Only the lines from the one containing "At what coordinates" to the end of the data below belong in the answer, each repeated exactly; no pictures.

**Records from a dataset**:
= Beginning of Section =
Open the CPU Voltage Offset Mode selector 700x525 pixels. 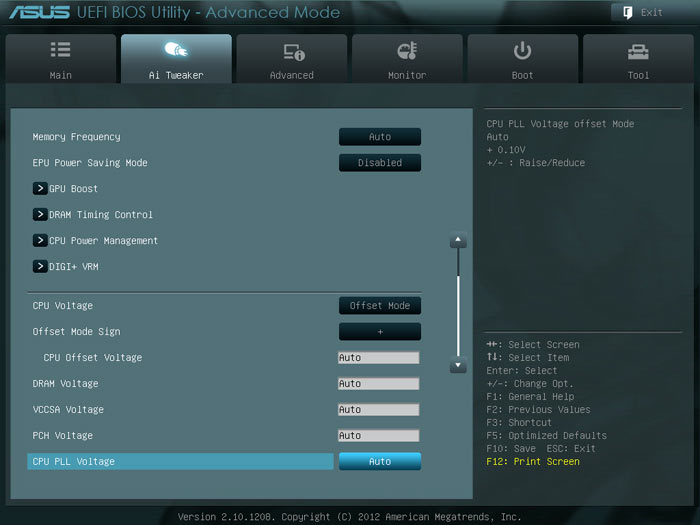point(379,306)
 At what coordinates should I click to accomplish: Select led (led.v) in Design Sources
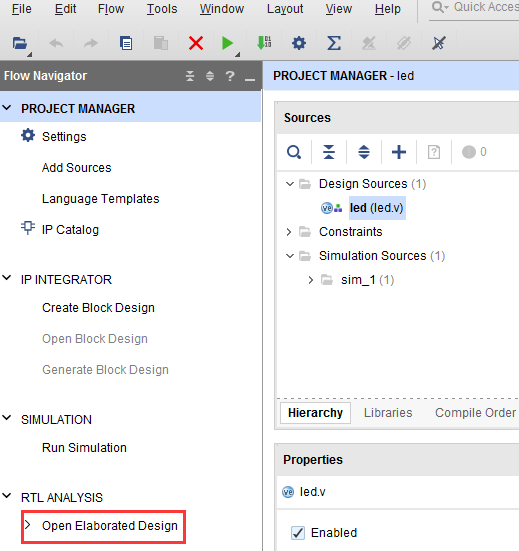(x=377, y=208)
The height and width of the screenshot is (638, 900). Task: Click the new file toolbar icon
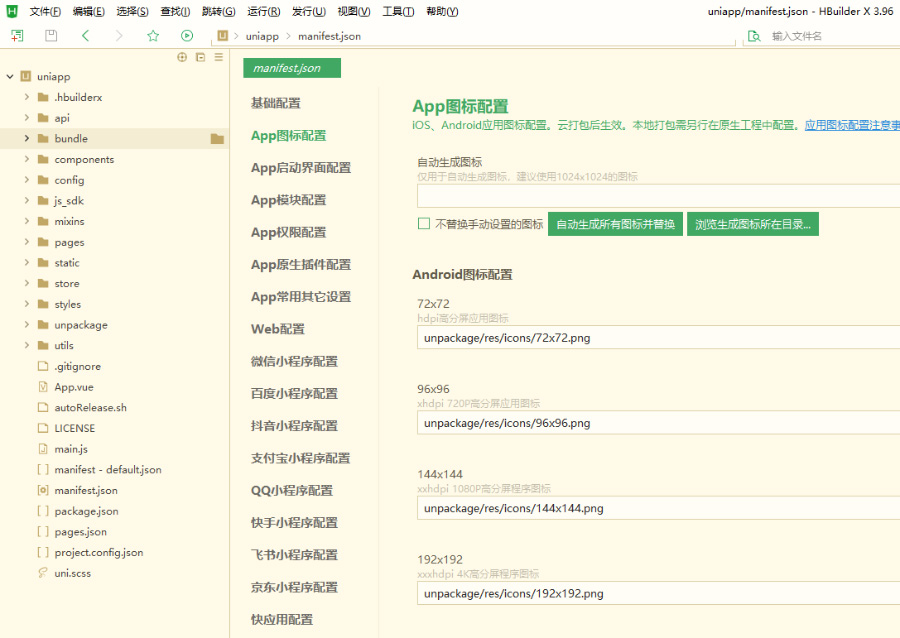click(17, 36)
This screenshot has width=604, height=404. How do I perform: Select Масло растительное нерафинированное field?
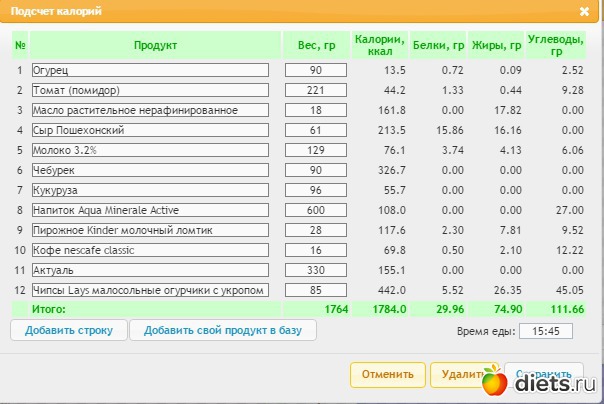pyautogui.click(x=150, y=110)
= End of Section =
**Your response**:
 At what coordinates should I click to accomplish: Select led (led.v) in Design Sources
(x=377, y=208)
The height and width of the screenshot is (638, 900). Task: Click the new file toolbar icon
click(17, 36)
This screenshot has width=604, height=404. How do I perform: Select Масло растительное нерафинированное field?
pyautogui.click(x=150, y=110)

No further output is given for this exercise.